An MD5 or SHA1 hash in PHP returns a hexadecimal number, so all you need to do is convert bases. PHP has a function that can do this for you:

$bignum = hexdec( md5("test") );

or

$bignum = hexdec( sha1("test") );

PHP Manual for hexdec

Since you want a limited size number, you could then use modular division to put it in a range you want.

$smallnum = $bignum % [put your upper bound here]

EDIT

As noted by Artefacto in the comments, using this approach will result in a number beyond the maximum size of an Integer in PHP, and the result after modular division will always be 0. However, taking a substring of the hash that contains the first 16 characters doesn't have this problem. Revised version for calculating the initial large number:

$bignum = hexdec( substr(sha1("test"), 0, 15) );

You can try crc32(). See the documentation at: http://php.net/manual/en/function.crc32.php

$checksum = crc32("The quick brown fox jumped over the lazy dog.");
printf("%u\n", $checksum); // prints 2191738434 

With that said, crc should only be used to validate the integrity of data.

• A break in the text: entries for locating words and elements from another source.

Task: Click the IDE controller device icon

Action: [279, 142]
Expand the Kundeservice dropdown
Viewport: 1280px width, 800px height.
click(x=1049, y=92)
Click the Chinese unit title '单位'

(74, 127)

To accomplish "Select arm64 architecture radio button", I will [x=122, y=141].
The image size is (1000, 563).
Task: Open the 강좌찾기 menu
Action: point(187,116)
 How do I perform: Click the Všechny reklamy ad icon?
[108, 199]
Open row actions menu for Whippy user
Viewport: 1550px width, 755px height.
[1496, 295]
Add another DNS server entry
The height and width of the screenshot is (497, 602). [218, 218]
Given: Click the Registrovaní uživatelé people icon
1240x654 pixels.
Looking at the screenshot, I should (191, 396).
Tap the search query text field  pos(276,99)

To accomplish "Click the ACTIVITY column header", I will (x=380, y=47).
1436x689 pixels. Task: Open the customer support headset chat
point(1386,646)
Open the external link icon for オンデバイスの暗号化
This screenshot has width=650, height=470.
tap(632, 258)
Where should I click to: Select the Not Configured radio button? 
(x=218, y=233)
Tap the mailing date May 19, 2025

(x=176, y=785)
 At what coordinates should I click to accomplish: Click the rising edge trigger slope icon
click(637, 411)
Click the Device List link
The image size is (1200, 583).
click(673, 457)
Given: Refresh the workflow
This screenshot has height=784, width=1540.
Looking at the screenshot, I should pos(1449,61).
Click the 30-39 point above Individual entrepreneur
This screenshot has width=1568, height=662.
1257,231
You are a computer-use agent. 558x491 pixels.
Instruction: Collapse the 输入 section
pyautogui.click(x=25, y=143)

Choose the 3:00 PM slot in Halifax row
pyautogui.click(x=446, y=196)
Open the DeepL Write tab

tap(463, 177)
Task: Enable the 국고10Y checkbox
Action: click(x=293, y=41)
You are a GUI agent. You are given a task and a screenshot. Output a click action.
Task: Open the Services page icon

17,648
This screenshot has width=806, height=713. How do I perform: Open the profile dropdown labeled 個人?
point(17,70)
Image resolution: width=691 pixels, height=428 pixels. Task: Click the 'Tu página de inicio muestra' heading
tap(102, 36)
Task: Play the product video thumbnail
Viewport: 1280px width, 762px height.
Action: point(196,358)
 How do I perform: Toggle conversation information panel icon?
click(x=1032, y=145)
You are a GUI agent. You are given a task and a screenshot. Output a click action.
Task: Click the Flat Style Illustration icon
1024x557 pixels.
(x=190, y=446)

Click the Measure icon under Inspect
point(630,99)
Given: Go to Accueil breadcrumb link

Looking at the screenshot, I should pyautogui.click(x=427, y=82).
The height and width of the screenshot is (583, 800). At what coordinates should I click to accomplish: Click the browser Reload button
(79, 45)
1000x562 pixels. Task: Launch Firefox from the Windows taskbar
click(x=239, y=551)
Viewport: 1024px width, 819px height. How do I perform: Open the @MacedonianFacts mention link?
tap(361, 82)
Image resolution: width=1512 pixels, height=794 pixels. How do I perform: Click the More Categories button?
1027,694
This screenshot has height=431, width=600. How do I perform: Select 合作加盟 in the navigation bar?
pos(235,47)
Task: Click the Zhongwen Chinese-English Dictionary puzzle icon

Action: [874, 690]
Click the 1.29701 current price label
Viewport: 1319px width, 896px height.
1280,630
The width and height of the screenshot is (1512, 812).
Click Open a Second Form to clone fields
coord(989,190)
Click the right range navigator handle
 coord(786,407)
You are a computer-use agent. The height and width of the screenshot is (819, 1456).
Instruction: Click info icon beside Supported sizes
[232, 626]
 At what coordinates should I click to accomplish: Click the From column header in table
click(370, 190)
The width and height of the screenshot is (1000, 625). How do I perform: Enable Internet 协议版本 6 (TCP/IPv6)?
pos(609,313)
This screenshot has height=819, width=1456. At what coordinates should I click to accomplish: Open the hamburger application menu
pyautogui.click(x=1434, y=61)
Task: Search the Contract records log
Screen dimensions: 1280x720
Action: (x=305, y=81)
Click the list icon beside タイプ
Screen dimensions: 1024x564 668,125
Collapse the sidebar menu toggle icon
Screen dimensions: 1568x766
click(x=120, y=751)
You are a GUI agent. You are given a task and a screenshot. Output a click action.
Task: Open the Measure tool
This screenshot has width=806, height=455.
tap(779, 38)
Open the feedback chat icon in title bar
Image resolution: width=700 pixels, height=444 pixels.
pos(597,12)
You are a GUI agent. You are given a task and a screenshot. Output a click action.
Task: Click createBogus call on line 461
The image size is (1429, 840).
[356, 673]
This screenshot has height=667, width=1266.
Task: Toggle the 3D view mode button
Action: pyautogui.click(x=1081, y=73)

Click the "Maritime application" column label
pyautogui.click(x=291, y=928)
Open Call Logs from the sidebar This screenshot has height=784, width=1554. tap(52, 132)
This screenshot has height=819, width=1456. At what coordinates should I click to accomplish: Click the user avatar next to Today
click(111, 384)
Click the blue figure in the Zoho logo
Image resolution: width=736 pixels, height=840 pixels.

There are some good answers but for me the approaches seem silly.
They first force php to create a Hex number, then convert this back (hexdec) in a BigInteger and then cut it down to a number of letters... this is much work!

Instead why not

Read the hash as binary:

$binhash = md5('[input value]', true);

then using

$numhash = unpack('N2', $binhash); //- or 'V2' for little endian

to cast this as two INTs ($numhash is an array of two elements). Now you can reduce the number of bits in the number simply using an AND operation. e.g:

$result = $numhash[1] & 0x000FFFFF; //- to get numbers between 0 and 1048575

But be warned of collisions! Reducing the number means increasing the probability of two different [input value] with the same output.

I think that the much better way would be the use of "ID-Crypting" with a Bijectiv function. So no collisions could happen! For the simplest kind just use an Affine_cipher

Example with max input value range from 0 to 25:

function numcrypt($a)
{
   return ($a * 15) % 26;
}

function unnumcrypt($a)
{
   return ($a * 7) % 26;
}

Output:

numcrypt(1) : 15
numcrypt(2) : 4
numcrypt(3) : 19

unnumcrypt(15) : 1
unnumcrypt(4)  : 2
unnumcrypt(19) : 3

e.g.

$id = unnumcrypt($_GET('userid'));

... do something with the ID ...

echo '<a href="do.php?userid='. numcrypt($id) . '"> go </a>';

of course this is not secure, but if no one knows the method used for your encryption then there are no security reasons then this way is faster and collision safe.


The problem of cut off the hash are the collisions, to avoid it try:

return  hexdec(crc32("Hello World"));

The crc32():

Generates the cyclic redundancy checksum polynomial of 32-bit lengths of the str. This is usually used to validate the integrity of data being transmitted.

That give us an integer of 32 bit, negative in 32 bits installation, or positive in the 64 bits. This integer could be store like an ID in a database. This don´t have collision problems, because it fits into 32bits variable, once you convert it to decimal with the hexdec() function.


First of all, md5 is basically compromised, so you shouldn't be using it for anything but non-critical hashing. PHP5 has the hash() function, see http://www.php.net/manual/en/function.hash.php.

Setting the last parameter to true will give you a string of binary data. Alternatively, you could split the resulting hexadecimal hash into pieces of 2 characters and convert them to integers individually, but I'd expect that to be much slower.